Syn: Treasure State, Big Sky Country, Last Best Place.

Jones n: slang. An addiction or very deep craving.

Saturday, August 11, 2007

Have you ever eaten a huckleberry?

A yummy little morsel related to the blueberry. Native to the mountains of the northwest United States, the huckleberry plant has defied all efforts at domestication and cannot be cultivated. It only exists in the wild mountains and forests. It is a favorite treat of Grizzly Bears and hikers.

I have always had family in Montana, so I have known of and have been eating huckleberries for longer than I can remember. But when I leave the area it becomes immediately apparent that the rest of the world knows little of this delicacy.

I can't remember my first huckleberry but I can point to several events in my life that has tightened my bond with them. Being coaxed up the trail as a child. "Lets look for huckleberries around the next bend." And then after a few huckleberries right off the bush I would be coaxed around another bend. In this manner I learned to climb mountains.

As a young teen I learned that when an attractive lady asks you to go pick huckleberries with her, you say "YES". This is also when I learned not to violate the integrity of another persons huckleberry bucket. Just because you are huckleberry picking with them does not mean that you are going to split the bounty equally. She who picks the most berries wins. And no, she is not going to drop this handful of berries into your bucket for convenience. She will clutch them in her hands through a quarter mile of thickets and brush before giving them up to the likes of you. To this day I believe that it's not love until you can share the huckleberries.

As a young man I had to decide just how much to risk for these little berries. A friend of mine had just blissfully and ignorantly walked a mere 15 feet from a grizzly bear in her quest for a better huckleberry bush.

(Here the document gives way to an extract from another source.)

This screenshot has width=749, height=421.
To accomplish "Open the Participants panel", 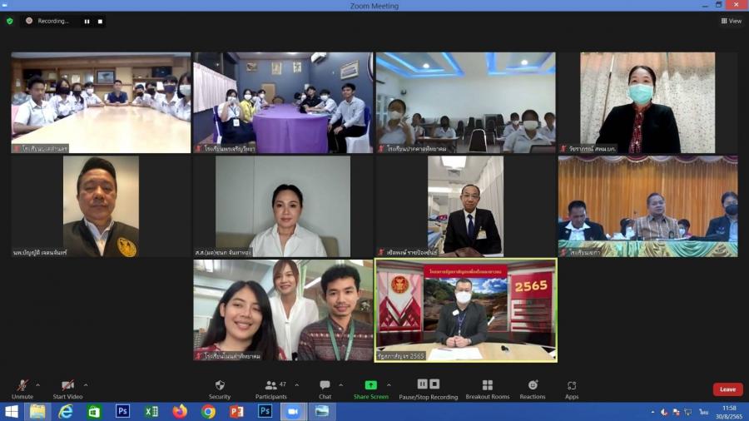I will pyautogui.click(x=271, y=389).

With the bear between her and us it took much jumping, shouting and pantomime to convince her to climb up and away from the bear she never saw. And then when the group was safely rejoined and we were moving away to safety we still stopped to grab a few huckleberries.

Among berries, the huckleberry is sublime. It could be described as similar to a blueberry, but that would be like describing a Lamborghini as similar to a Buick. It would be like comparing a high school art show to the Louvre. Like describing a Stradivarius as some old fiddle. The huckleberry is the prince of berries. If picked too soon it can be tart, but milder than a raspberry. If picked too late it can be sweet, but with a subtlety that no strawberry has ever known. At the perfect peak it puts out a hearty flavorfulness that blackberries dream about. And when you have picked a bucketful of these beauties, the medley sings in your mouth and makes you believe in world peace.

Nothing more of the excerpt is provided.